Building nonstationary extreme value model using L-moments

TL;DR

This paper introduces a new robust L-moment-based algorithm for nonstationary extreme value modeling that effectively handles positive variance trends and incorporates physical covariates, demonstrated through simulations and real data.

Contribution

It develops an innovative estimation method combining L-moments and robust regression, improving performance over existing approaches in nonstationary extreme value analysis.

Findings

The proposed method outperforms traditional L-moment approaches in simulations.

It provides more accurate return level estimates for nonstationary data.

Application to UK streamflow data confirms practical usefulness.

Abstract

The maximum likelihood estimation for a time-dependent nonstationary (NS) extreme value model is often too sensitive to influential observations, such as large values toward the end of a sample. Thus, alternative methods using L-moments have been developed in NS models to address this problem while retaining the advantages of the stationary L-moment method.
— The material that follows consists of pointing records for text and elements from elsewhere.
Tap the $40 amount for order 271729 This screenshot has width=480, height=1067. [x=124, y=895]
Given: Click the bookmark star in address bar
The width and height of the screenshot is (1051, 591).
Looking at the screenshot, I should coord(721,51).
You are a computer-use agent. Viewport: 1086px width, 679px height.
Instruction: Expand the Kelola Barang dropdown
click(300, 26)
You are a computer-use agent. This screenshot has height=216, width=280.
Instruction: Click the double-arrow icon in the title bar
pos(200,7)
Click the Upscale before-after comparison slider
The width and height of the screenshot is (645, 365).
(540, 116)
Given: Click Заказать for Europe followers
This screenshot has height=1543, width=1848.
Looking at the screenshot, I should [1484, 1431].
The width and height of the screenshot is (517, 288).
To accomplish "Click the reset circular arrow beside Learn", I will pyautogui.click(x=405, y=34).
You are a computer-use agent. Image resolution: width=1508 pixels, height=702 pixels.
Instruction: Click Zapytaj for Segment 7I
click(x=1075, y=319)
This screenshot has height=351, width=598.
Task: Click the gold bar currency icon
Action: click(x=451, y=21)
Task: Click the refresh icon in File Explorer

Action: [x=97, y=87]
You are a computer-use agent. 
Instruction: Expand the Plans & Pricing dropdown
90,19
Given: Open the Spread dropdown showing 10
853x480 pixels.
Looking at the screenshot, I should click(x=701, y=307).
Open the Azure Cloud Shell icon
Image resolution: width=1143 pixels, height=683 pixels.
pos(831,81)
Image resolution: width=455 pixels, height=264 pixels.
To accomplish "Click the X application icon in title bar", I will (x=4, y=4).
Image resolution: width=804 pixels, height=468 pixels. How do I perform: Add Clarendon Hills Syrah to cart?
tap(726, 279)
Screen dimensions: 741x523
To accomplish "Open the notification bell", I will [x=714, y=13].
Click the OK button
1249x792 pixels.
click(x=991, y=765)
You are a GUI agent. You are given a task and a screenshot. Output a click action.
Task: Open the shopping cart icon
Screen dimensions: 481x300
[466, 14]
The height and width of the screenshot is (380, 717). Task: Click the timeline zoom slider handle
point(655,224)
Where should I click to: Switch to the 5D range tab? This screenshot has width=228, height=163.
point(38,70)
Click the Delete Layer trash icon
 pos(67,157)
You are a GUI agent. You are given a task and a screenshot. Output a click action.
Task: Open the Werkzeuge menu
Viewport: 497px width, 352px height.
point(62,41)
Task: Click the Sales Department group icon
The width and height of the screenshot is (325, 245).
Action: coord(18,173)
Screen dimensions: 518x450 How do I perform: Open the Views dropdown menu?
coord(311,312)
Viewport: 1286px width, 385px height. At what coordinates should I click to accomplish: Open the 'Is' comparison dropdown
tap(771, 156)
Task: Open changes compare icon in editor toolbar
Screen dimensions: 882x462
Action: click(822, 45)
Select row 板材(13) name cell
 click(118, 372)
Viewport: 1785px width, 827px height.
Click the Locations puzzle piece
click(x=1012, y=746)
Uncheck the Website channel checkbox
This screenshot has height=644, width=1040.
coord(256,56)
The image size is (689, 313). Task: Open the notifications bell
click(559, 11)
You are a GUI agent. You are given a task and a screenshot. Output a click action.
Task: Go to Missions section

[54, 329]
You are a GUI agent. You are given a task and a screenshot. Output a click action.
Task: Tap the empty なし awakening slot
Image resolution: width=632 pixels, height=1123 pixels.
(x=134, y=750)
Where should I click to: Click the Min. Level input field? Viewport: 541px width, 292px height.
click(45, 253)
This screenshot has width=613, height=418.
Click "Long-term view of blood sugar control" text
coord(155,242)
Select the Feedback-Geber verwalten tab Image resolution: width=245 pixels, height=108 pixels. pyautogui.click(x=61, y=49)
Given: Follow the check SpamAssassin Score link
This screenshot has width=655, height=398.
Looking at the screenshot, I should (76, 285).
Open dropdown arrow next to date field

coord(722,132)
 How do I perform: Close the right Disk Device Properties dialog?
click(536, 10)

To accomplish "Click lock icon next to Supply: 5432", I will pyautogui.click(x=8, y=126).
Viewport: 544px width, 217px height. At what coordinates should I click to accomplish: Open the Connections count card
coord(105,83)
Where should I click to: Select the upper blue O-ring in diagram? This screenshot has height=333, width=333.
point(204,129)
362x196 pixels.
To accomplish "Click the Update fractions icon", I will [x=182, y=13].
However, one method using L-moments displays inferior performance compared to stationary estimation when the data exhibit a positive trend in variance. To address this problem, we propose a new algorithm for efficiently estimating the NS parameters. The proposed method combines L-moments and robust regression, using standardized residuals. A simulation study demonstrates that the proposed method overcomes the mentioned problem. The comparison is conducted using conventional and redefined return level estimates. An application to peak streamflow data in Trehafod in the UK illustrates the usefulness of the proposed method. Additionally, we extend the proposed method to a NS extreme value model in which physical covariates are employed as predictors. Furthermore, we consider a model selection criterion based on the cross-validated generalized L-moment distance as an alternative to the likelihood-based criteria.